Have you ever been on the verge of; a great discovery, a nose bleed, a divorce or any other myriad of verges? Did you ever wonder if it meant the same as being on the brink of? Actually the word, verge has some interesting etymology behind it.

The definition of etymology is basically the study of the origins and meanings of words. There are classifications like “folk etymology” which makes an attempt at changing the unfamiliar words to better known by really changing the form rather than the meaning. One example is the word female. Originally it was femella (Latin - femine- woman), but the English spelling came about because the people figured it had to come from male! Thus female was born. Anyways, etymology is an interesting study.

Back in the 15th century the word originated as a noun meaning "edge, rim," mid-15c., from M.Fr. verge "rod or wand of office," hence "scope, territory dominated," from L. virga "shoot, rod stick," of unknown origin. Earliest attested sense in English is now-obsolete meaning "male member, penis" (c.1400).” This last bit is particularly peculiar because of the meanings attributed to the word as it has evolved in language.

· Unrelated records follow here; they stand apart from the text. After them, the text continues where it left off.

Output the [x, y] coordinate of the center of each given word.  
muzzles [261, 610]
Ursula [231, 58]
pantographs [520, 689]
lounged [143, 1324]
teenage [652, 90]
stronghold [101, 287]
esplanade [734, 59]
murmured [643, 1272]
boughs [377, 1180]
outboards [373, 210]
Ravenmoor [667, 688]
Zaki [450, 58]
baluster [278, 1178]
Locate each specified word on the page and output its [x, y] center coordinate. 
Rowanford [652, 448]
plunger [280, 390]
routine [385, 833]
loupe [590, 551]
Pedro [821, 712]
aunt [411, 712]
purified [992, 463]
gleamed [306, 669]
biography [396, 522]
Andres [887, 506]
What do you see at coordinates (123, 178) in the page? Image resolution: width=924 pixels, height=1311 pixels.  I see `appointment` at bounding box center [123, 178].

“Modern sense is from the notion of within the verge (c.1500, also as Anglo-Fr. dedeinz la verge), i.e. "subject to the Lord High Steward's authority" (as symbolized by the rod of office), originally a 12-mile radius round the king's court. Sense shifted to "the outermost edge of an expanse or area." Meaning "point at which something happens" (as in on the verge of) is first attested c.1600.”  The usage for the point at which something happens is common now in titles of entertainment like “Women on the Verge of a Nervous Breakdown” (film and musical), or “Animals on the Verge of Extinction.”

The term is actually from French background. I looked up the Latin base which is ver meaning true. One word with this base is verisimilitude which means probable or having the appearance of truth. That could be tied in with the origins because around 1787 the word verge was meant to mean contiguous, to be on the verge or on the border. So, a true direction of sorts seems to be the evolution so far.

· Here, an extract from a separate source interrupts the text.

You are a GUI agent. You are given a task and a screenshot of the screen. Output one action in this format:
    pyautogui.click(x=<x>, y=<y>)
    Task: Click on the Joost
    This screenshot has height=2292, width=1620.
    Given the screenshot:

In the 17th century verge as a verb (vergere) translated as to bend, incline or turn. So it still had some inclination toward the original noun relating to an area, outermost edge, on the border. Three other words from verge pop up in the etymology, vergence, diverge and converge. The best I could find for the meaning of vergence is the turning of both eyes (at the same time) in opposite directions for a single binocular sight. Or vergence has a geological translation as a direction (up dip) in a fold, etc. Diverge means to bend or turn apart, to go in different directions. Converge means to incline together.

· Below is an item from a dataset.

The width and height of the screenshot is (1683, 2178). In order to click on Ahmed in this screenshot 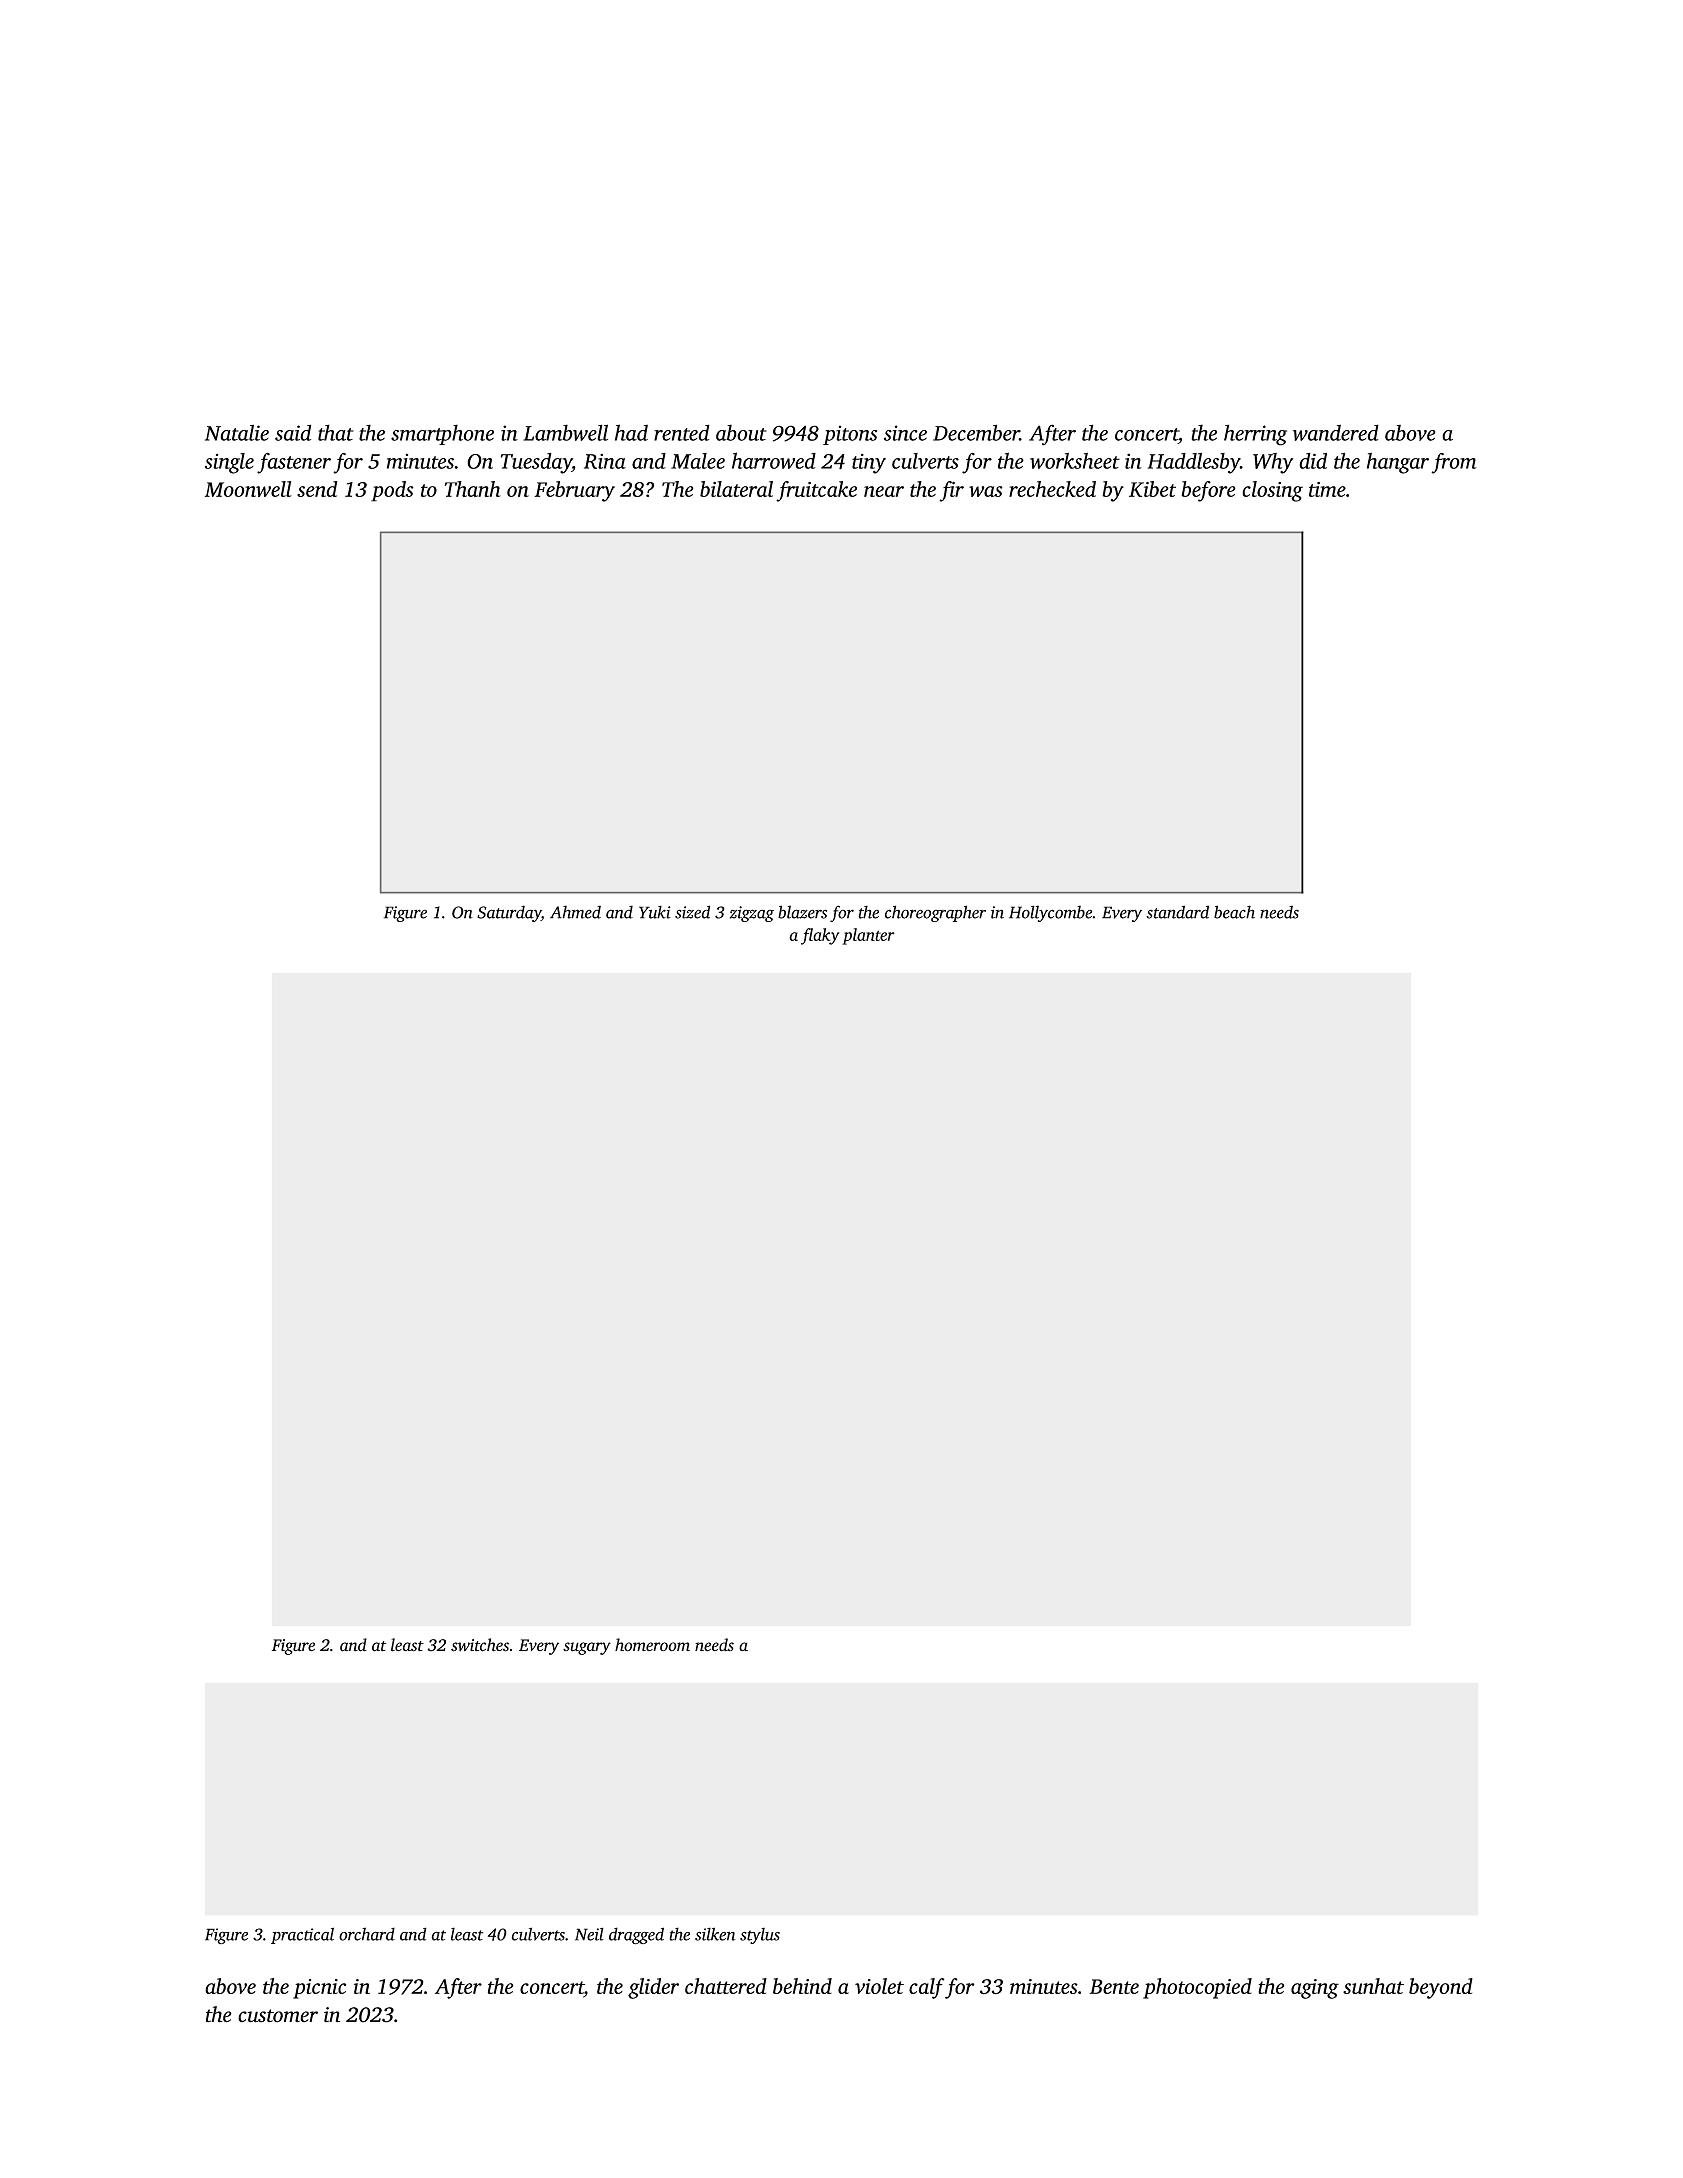, I will do `click(575, 912)`.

Verge List of Use in Quotes:

  • Faith consists in being vitally concerned with that ultimate reality to which I give the symbolical name of God. Whoever reflects earnestly on the meaning of life is on the verge of an act of faith. Paul Tillich.
  • Here, on the river's verge, I could be busy for months without changing my place, simply leaning a little more to right or left. Paul Cezanne.
  • All societies on the verge of death are masculine. A society can survive with only one man; no society will survive a shortage of women. Germaine Greer.
  • Between two worlds life hovers like a star, twixt night and morn, upon the horizon's verge. Lord Byron.